TASK DETAILS |
Write out, exactly and in full, the line where "Choose 1M range for Tài sản ròng" appears together with all lines that follow it in the entries below. Do not include pictures.

SUPPLIED MATERIAL |

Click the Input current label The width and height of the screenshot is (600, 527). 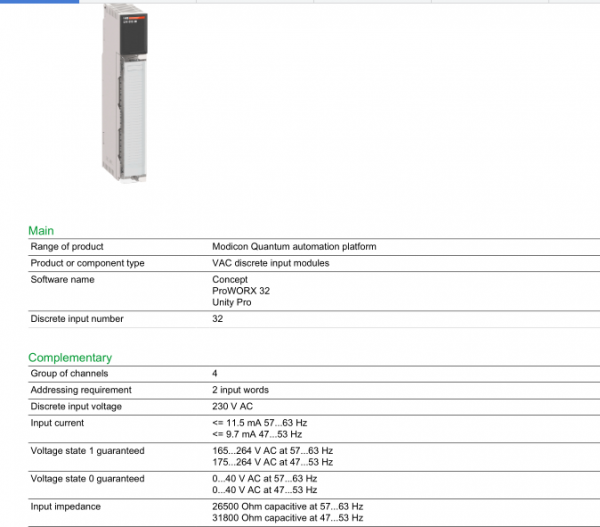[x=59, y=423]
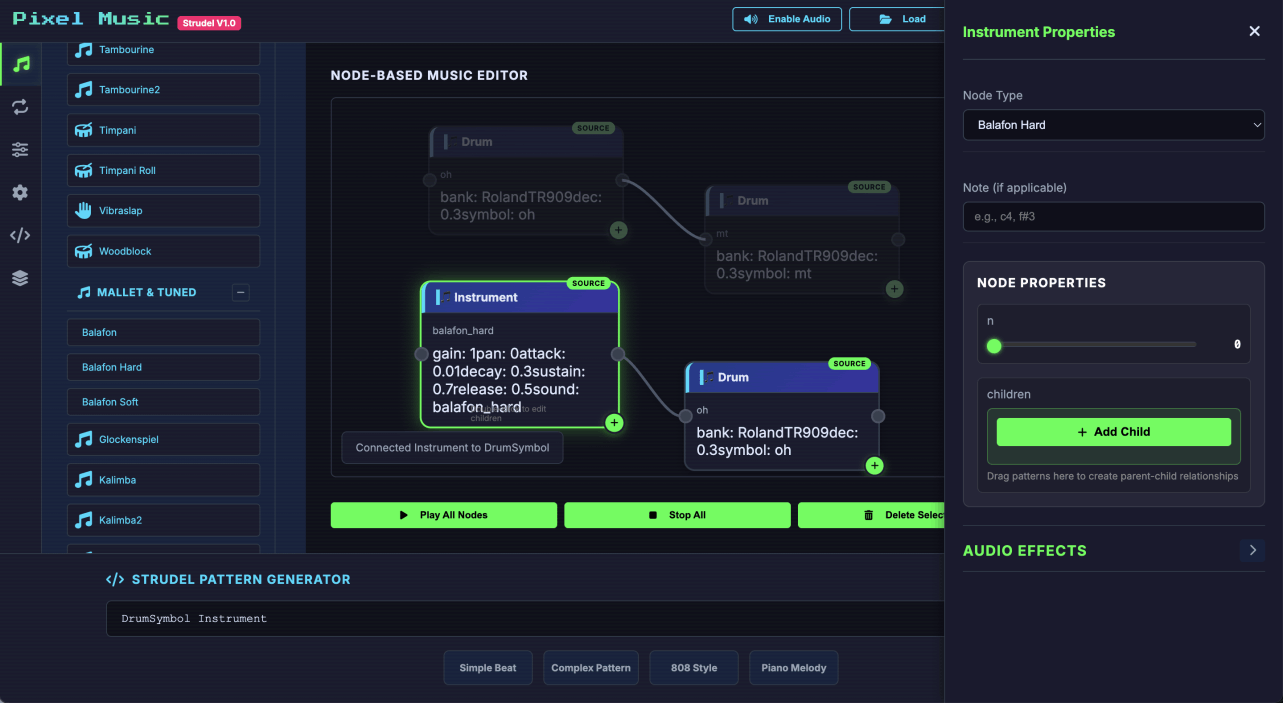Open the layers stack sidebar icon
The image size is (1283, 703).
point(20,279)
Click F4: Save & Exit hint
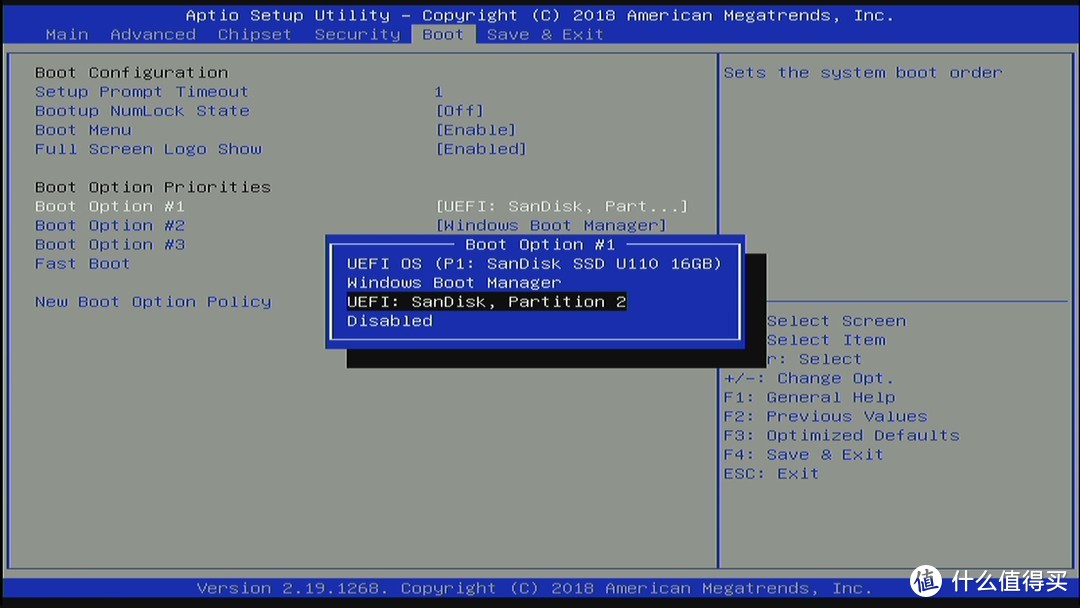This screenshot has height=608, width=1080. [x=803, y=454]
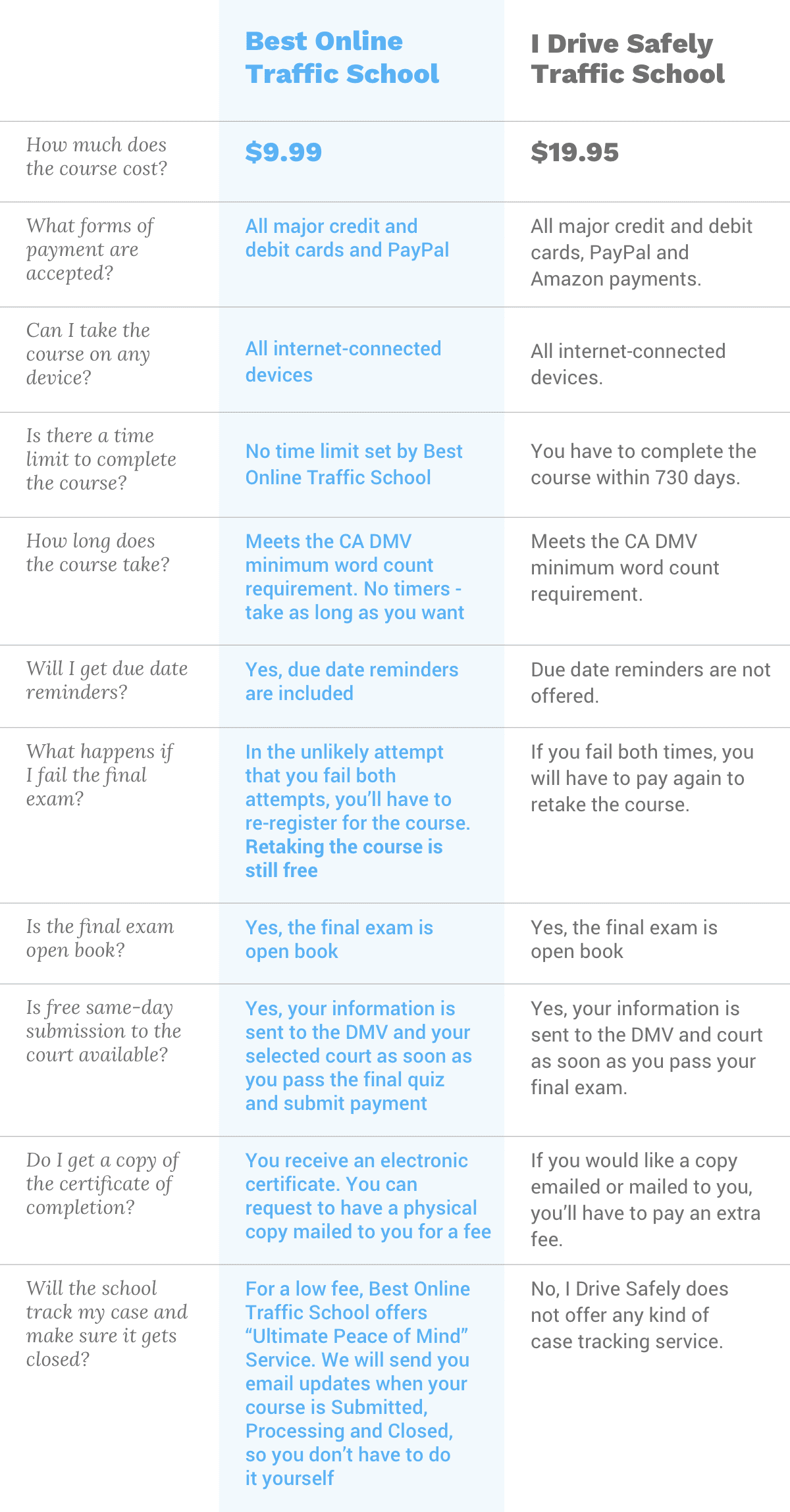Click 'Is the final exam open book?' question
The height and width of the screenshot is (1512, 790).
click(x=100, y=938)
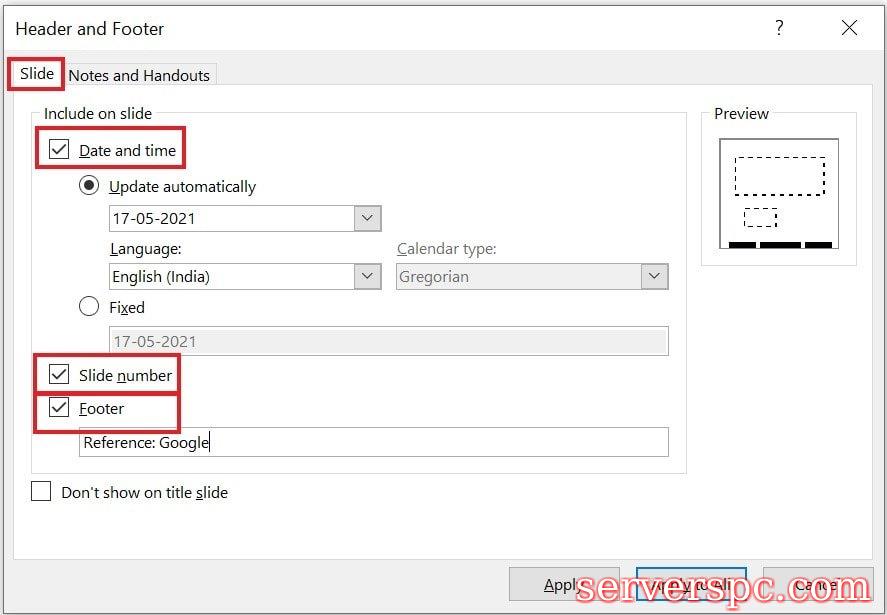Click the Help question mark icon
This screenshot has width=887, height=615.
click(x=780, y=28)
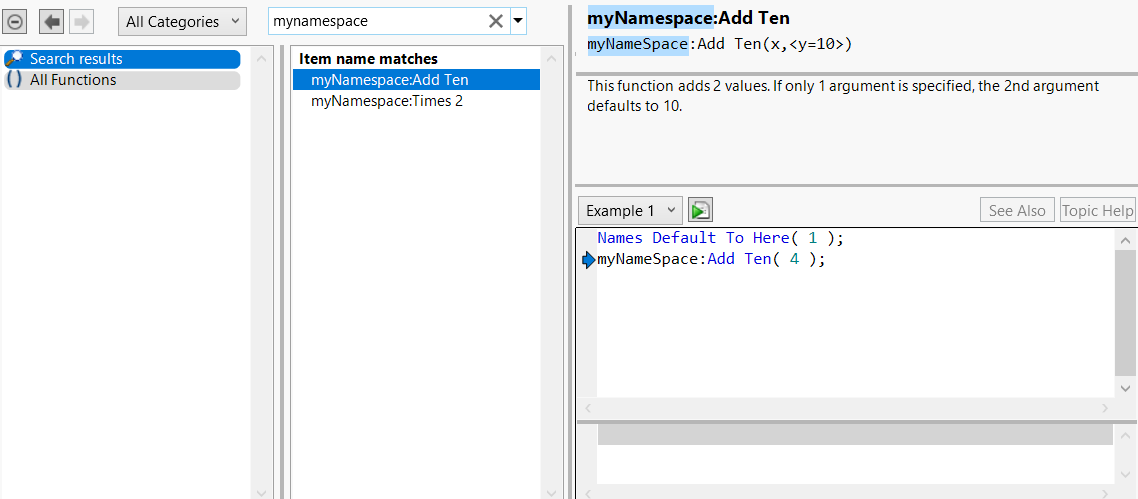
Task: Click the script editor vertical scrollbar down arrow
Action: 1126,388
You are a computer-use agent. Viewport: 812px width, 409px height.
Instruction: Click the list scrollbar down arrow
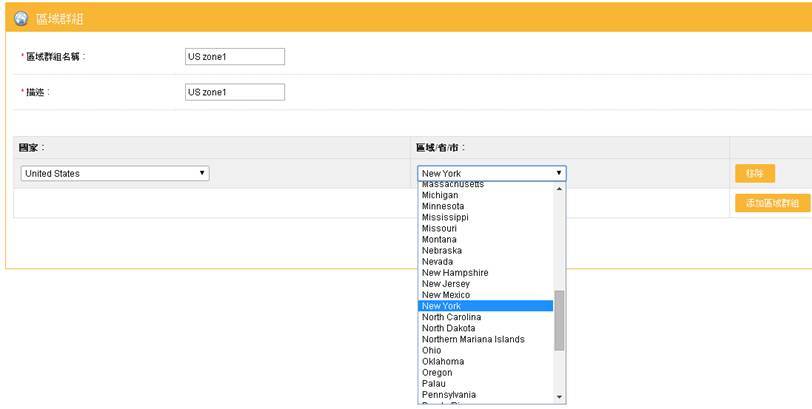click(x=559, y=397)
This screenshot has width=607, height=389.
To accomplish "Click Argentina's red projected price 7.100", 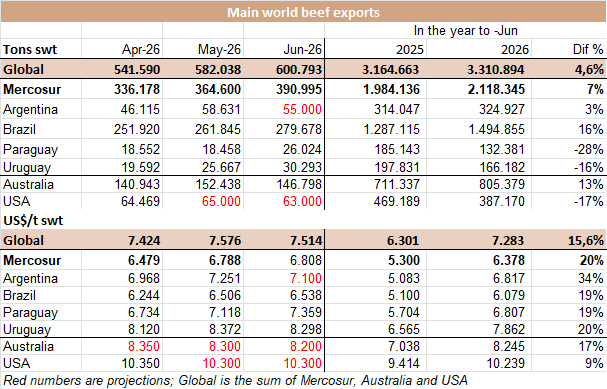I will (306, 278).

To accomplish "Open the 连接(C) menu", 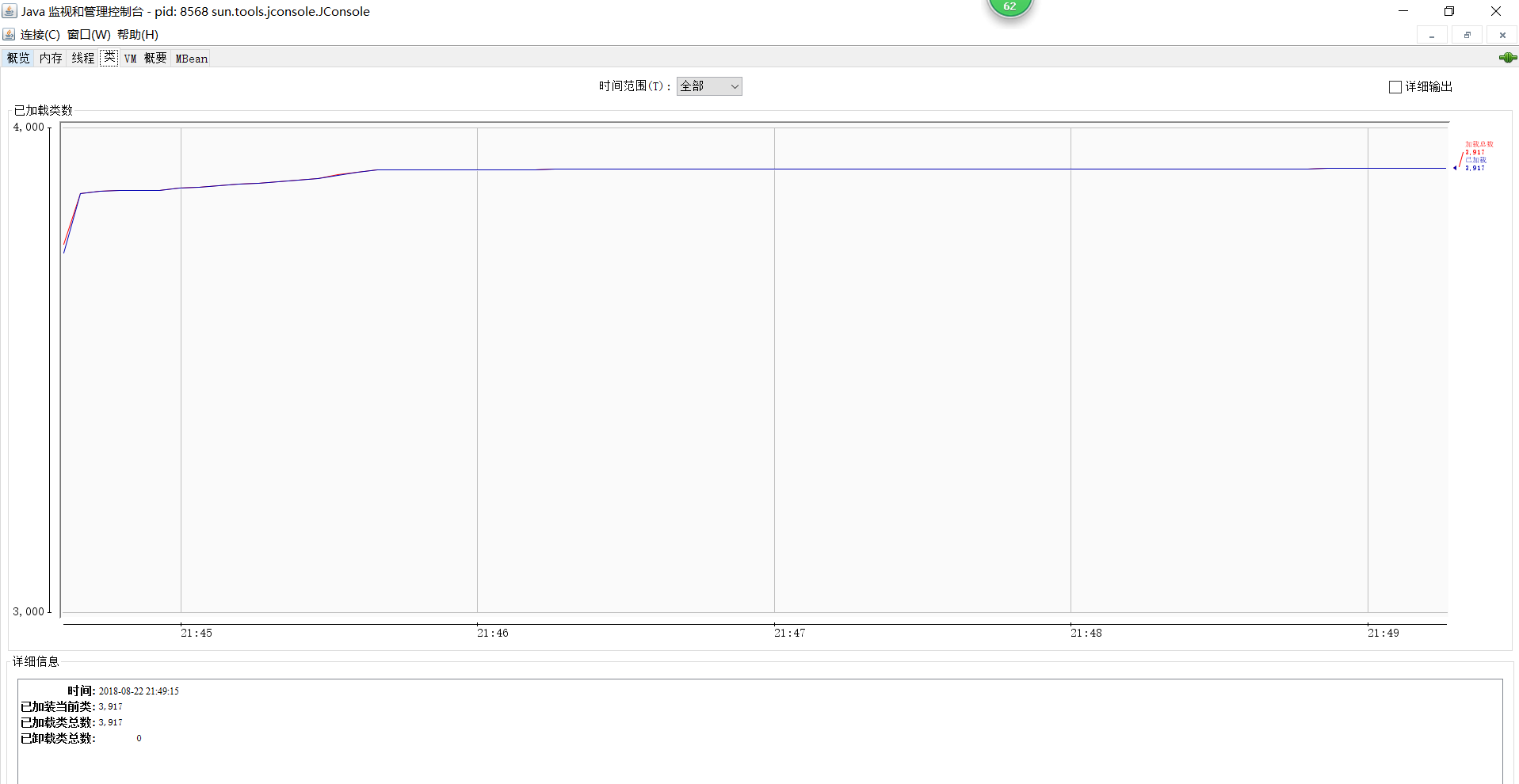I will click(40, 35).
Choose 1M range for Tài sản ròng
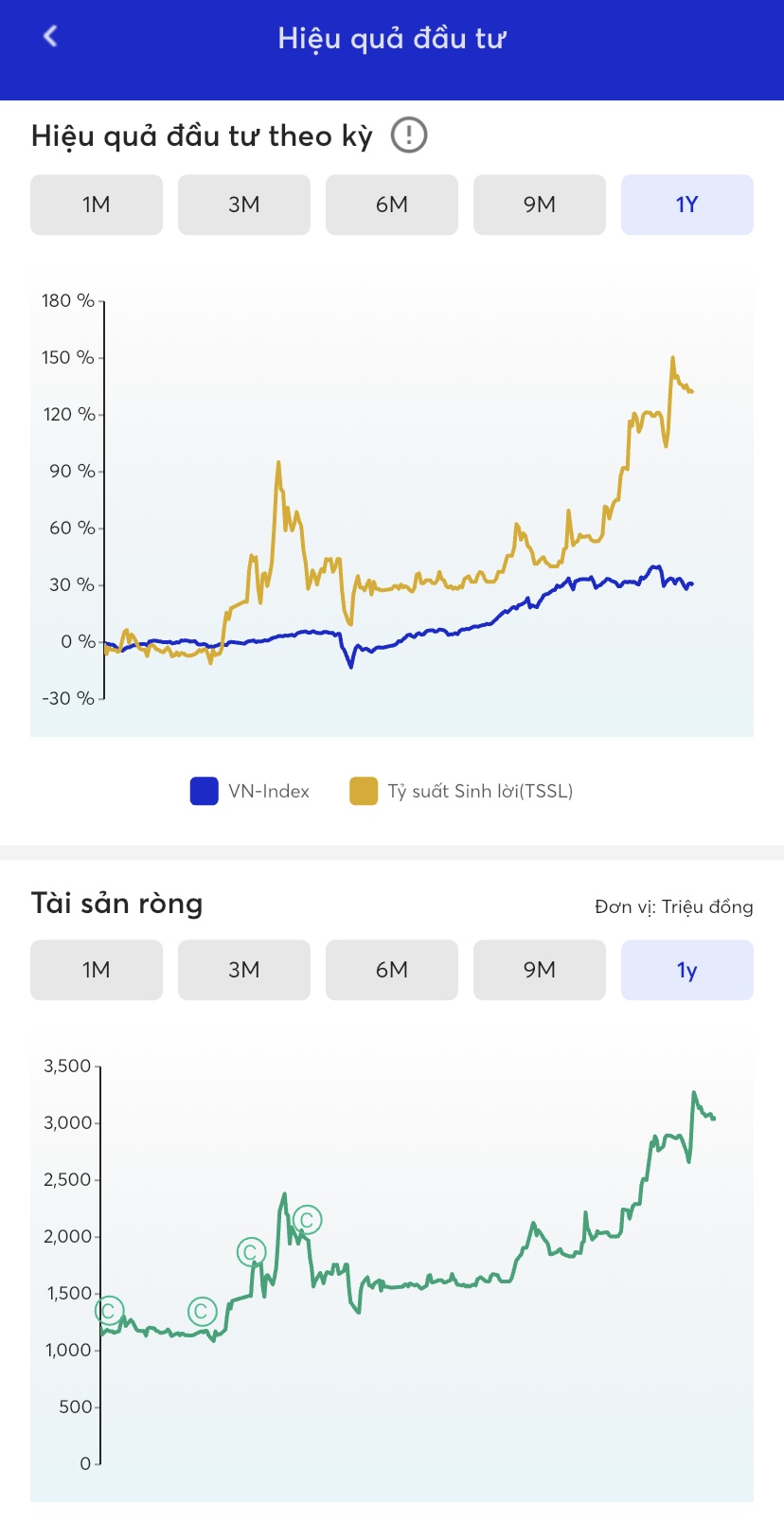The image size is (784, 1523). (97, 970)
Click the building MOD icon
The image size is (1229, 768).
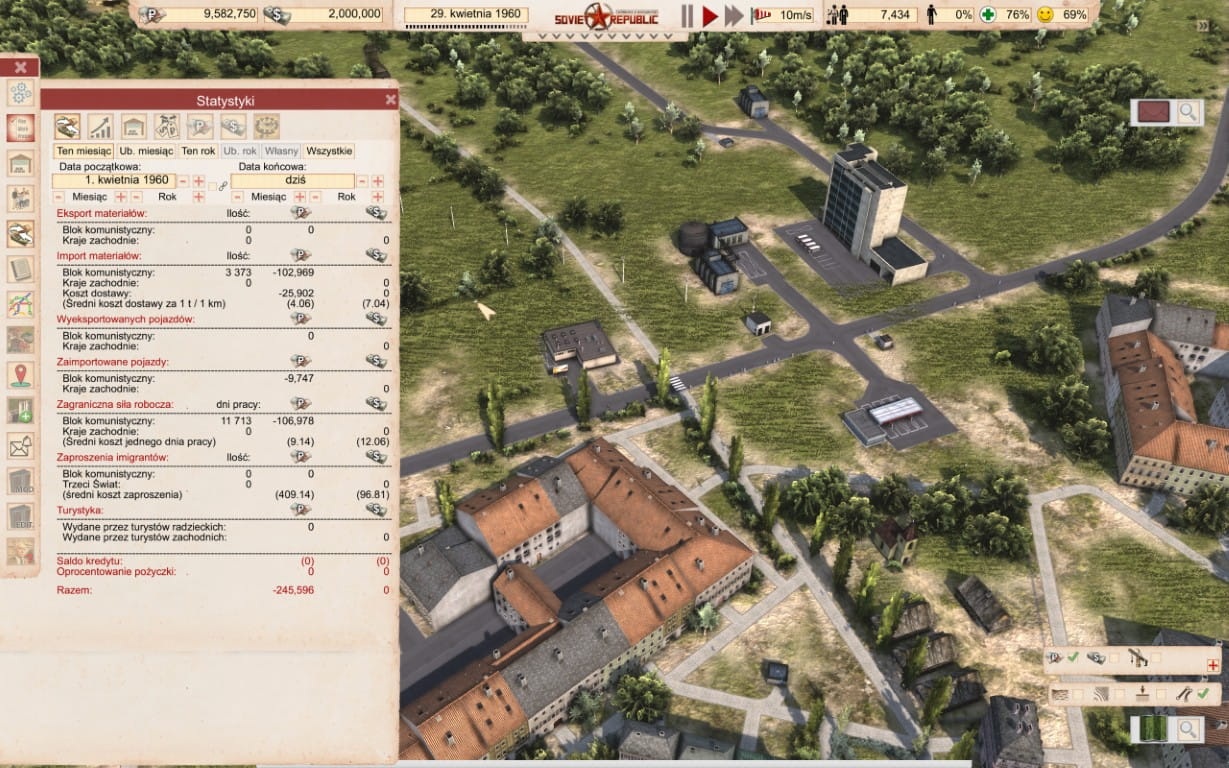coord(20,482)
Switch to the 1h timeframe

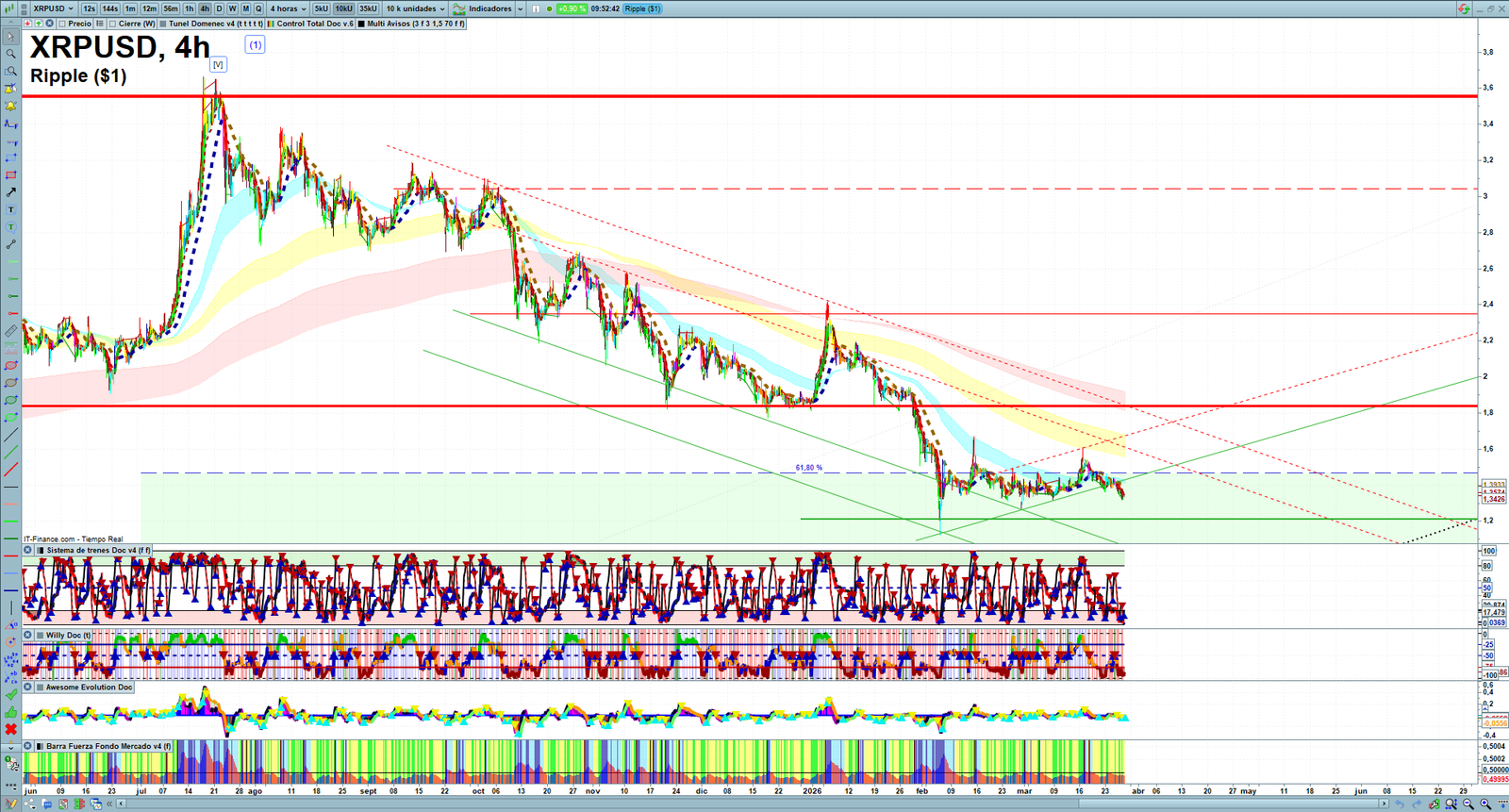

ANSWER BELOW |
Choose 1M range for Tài sản ròng
The image size is (784, 1523). (97, 970)
Click the building MOD icon
The image size is (1229, 768).
coord(20,482)
Switch to the 1h timeframe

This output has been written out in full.